Les risques sanitaires liés aux tiques

Les tiques sont des acariens qui ont la particularité de se nourrir uniquement de sang. Dans l’hémisphère nord, les tiques sont le premier vecteur d’agents pathogènes (bactérie, virus ou parasite) pour les êtres humains et les animaux, et le deuxième au niveau mondial en santé humaine derrière les moustiques.

Il en existe environ 900 espèces dans le monde. Leur répartition géographique dépend de leurs préférences en matière de climat, d’environnement et de proies.

Les tiques évoluent en premier lieu au sein de la faune sauvage, l’homme n’étant qu’un « hôte accidentel » dans leur cycle de vie. Quand certaines espèces de tiques prennent un repas sanguin sur un animal sauvage infecté par un agent pathogène, elles peuvent s’infecter à leur tour et retransmettre cet agent, lors d’un autre repas, à l’homme ou l’animal.

Sarah Bonnet

Maladie de Lyme : comment se protéger des tiques ?
© Institut Pasteur/Valérie Zeitoun

Directrice de recherche à l’Institut national de recherche pour l’agriculture, l’alimentation et l’environnement (Inrae), Sarah Bonnet est cheffe du groupe TIQUES dans l’unité « Écologie et émergence des pathogènes transmis par les arthropodes » à l’Institut Pasteur. Elle est parasitologue, entomologiste vétérinaire et médicale, et spécialiste des tiques.

Maladie de Lyme : l’Est et le centre de la France particulièrement concernés

Parmi la quarantaine d’espèces de tiques présentes en France, la plus problématique est l’espèce Ixodes ricinus, responsable de la transmission de la bactérie Borrelia, à l’origine de la maladie de Lyme (appelée aussi pour cette raison borréliose de Lyme).

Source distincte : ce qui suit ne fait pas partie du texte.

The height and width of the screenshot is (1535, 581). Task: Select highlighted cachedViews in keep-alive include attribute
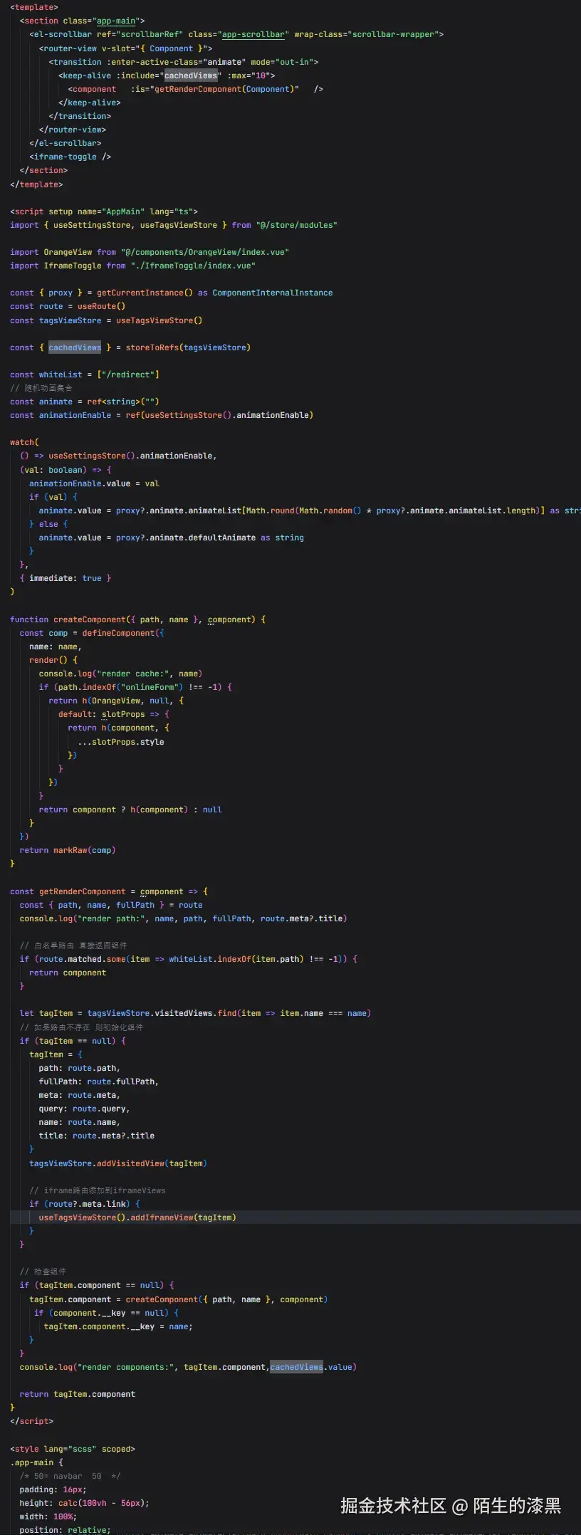191,75
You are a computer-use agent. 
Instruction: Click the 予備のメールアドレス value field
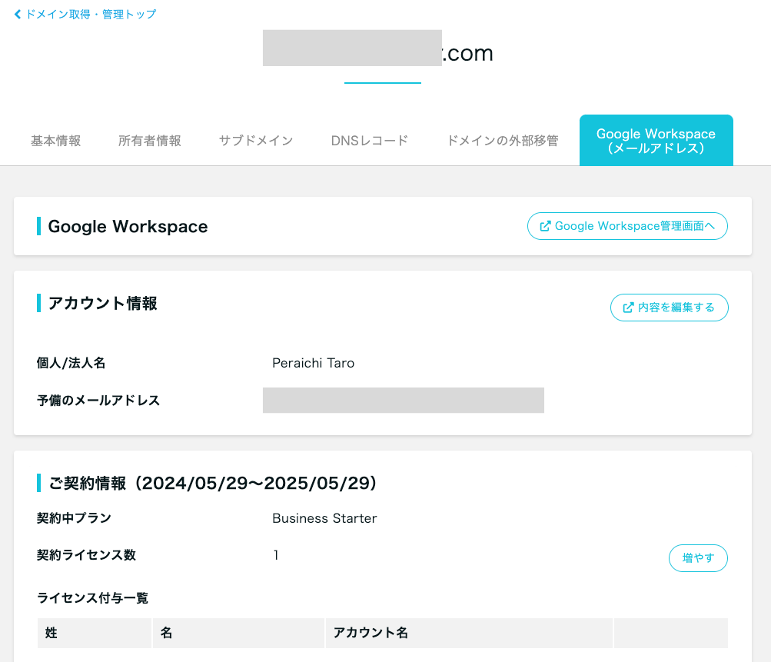coord(403,400)
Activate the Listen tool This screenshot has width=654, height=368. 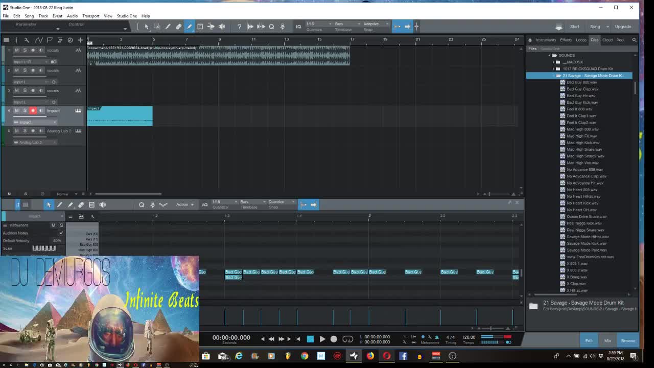click(222, 27)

On compte 60 000 nouveaux cas de cette maladie chaque année, ce qui en fait la principale pathologie liée aux tiques dans notre pays.

L’espèce Ixodes ricinus peut transmettre également :

  • le virus de l’encéphalite à tiques, deuxième maladie liée aux tiques en France en nombre de cas (une centaine en 2025). Après de premiers symptômes relativement modérés et une phase apparente de guérison, la maladie peut ensuite évoluer vers des formes méningées (qui atteignent les méninges) et entraîner des séquelles à long terme. Il existe deux vaccins contre cette maladie. La vaccination est recommandée pour les populations exposées tels que les agents forestiers ou toute personne ayant des activités de plein air dans des zones à risque.
  • une bactérie à l’origine de l’anaplasmose, une maladie pouvant provoquer des symptômes proches de ceux de la grippe (fièvre élevée, maux de tête, douleurs musculaires). L’anaplasmose peut être soignée par des antibiotiques.
  • des parasites pouvant être à l’origine de babésioses, maladies qui concernent particulièrement le bétail mais qui peuvent être également dangereuses pour l’être humain, en particulier chez les personnes aspléniques (qui n’ont plus ou pas de rate).
Maladie de Lyme : comment se protéger des tiques ?
Exemple de tique Ixodes ricinus © Institut Pasteur/Thomas Schubnel

Très répandue en Europe du Nord, l’espèce Ixodes ricinus est particulièrement présente dans l’Est et le centre de la France. Elle apprécie les zones tempérées où les températures sont relativement fraîches. Elle est répandue en forêt (surtout dans les forêts de feuillus) mais également dans les pâtures où elle trouve des hôtes vertébrés (bovins, ovins, caprins) pour se nourrir. Elle ne supporte pas le manque d’humidité. Il y a donc très peu de risques d’attraper la maladie de Lyme dans le sud de la France. Avec le réchauffement climatique, Ixodes ricinus est désormais active en hiver, sa présence s’étend à des altitudes plus élevées qu’auparavant, et de plus en plus au nord de l’Europe.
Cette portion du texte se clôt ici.